I was focused on interviews with direct or indirect protagonists such as public prosecutors, politicians, journalists, even the president of Montenegro, but my main goal was to reach the conspirators.

I managed to get the two main Serbian conspirators to talk: Saša Sinđelić and Pajo Velimirović. They were witnesses in the legal process dealing with the coup, and were crucified throughout the lawsuit by the pro-Russian media in Montenegro and the nationalist, right-wing media in Serbia. I wrote several articles on how witnesses were persecuted by the media, and that's how I won their trust.

The majority of Montenegrin citizens still believes that all this is fabricated. But my movie will be released on public broadcast when its festival life is done and I really hope it’s going to change something in this public perception.

Addressing such a topic in the film must have brought various challenges and perhaps even some risks?
I had to finance the film by myself. None of the state institutions or production companies dared to participate, fearing Serbian or Russian retaliation. I sold my private property to finance it. One of the biggest problems was also finding a filming crew, since everybody was too afraid to work on the film.

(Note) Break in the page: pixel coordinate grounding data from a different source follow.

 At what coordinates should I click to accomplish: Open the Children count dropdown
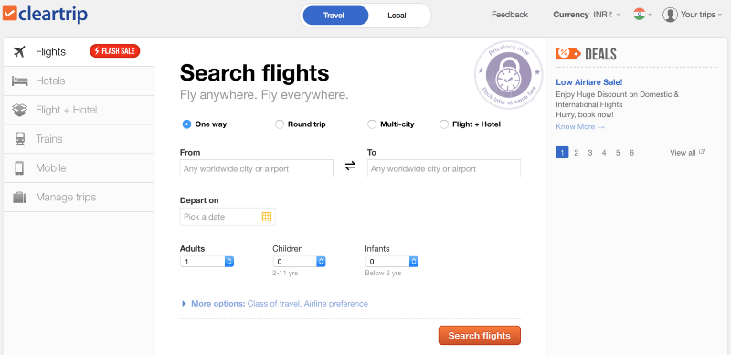(300, 262)
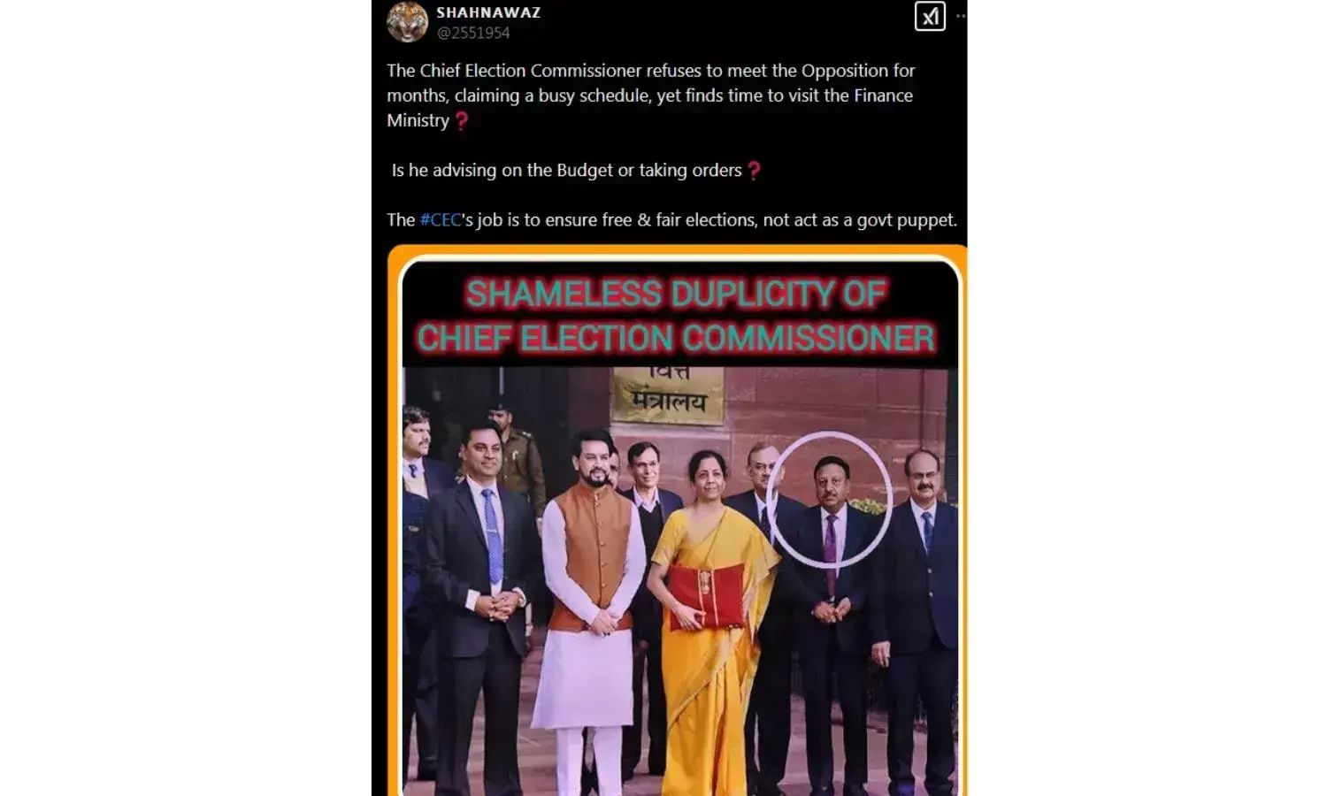
Task: Open the Grok icon on the post
Action: [x=930, y=16]
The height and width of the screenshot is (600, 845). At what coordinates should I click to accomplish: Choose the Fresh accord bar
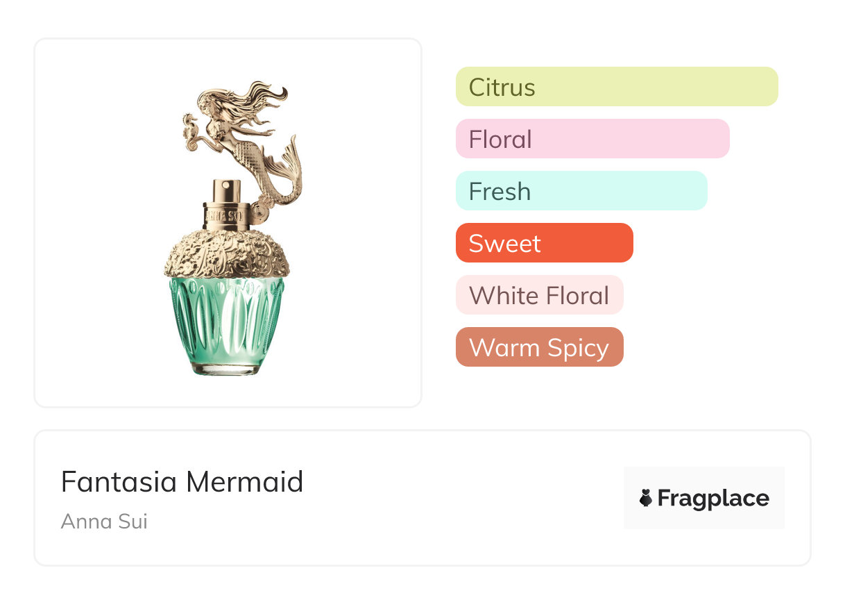(x=581, y=191)
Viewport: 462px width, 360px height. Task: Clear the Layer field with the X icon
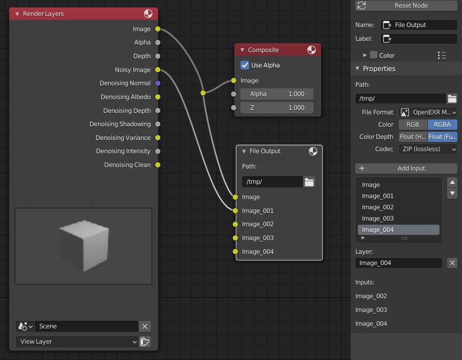[452, 262]
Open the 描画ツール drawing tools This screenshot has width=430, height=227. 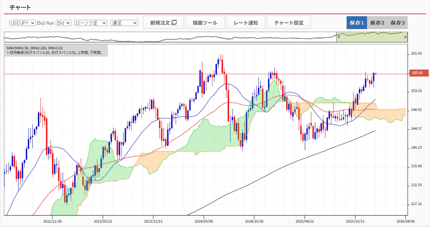[x=205, y=23]
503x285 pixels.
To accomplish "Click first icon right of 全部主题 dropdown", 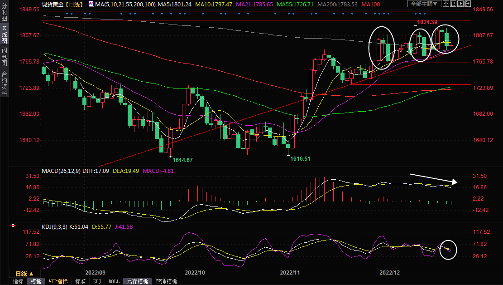I will click(x=446, y=4).
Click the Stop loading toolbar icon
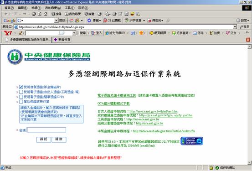252x171 pixels. 34,14
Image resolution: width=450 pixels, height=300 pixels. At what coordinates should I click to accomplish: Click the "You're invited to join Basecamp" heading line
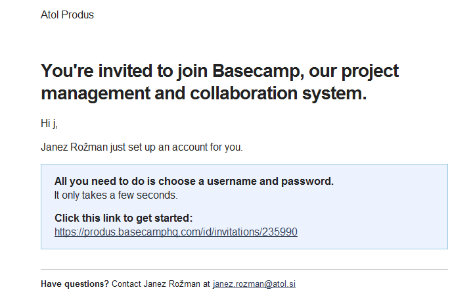(219, 70)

The other problem concerned the protagonists and filming in Serbia. I managed to shoot the interview with Velimirović only on a second attempt. The first time, a car followed us and almost ran us off the road. During the shoot, the Serbians authorities didn’t allow me to enter Serbia.

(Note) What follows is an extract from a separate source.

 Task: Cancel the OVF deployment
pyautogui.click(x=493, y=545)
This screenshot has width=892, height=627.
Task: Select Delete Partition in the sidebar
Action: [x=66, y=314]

You have a very wide range of interviewees in the film, even the Russian side is represented by a Russian journalist.
It’s well known that Russian institutions don't like sharing information. The Russian Ministry of Foreign Affairs was aggressively denying any participation of Russian agents in the coup.

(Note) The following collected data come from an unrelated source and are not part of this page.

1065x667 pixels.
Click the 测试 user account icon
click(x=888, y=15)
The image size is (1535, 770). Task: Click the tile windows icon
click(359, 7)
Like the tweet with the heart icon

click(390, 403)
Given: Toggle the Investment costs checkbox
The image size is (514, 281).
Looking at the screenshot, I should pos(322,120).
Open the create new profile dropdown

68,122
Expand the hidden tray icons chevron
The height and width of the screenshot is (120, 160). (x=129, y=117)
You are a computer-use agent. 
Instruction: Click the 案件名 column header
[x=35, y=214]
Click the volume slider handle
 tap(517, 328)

I managed to reach a Russian journalist, the Balkan expert Gennady Sisoev who gave me a fantastic statement about Russian GRU agents and their involvement in the coup, saying that they made amateur mistakes, but also that Putin didn’t necessarily have to know about it. It’s a very diplomatic comment, but it still exposes the involvement and incompetence of the GRU intelligence.

You must have had a ton of footage to work with. How did the editing process go? What is your artistic modus operandi?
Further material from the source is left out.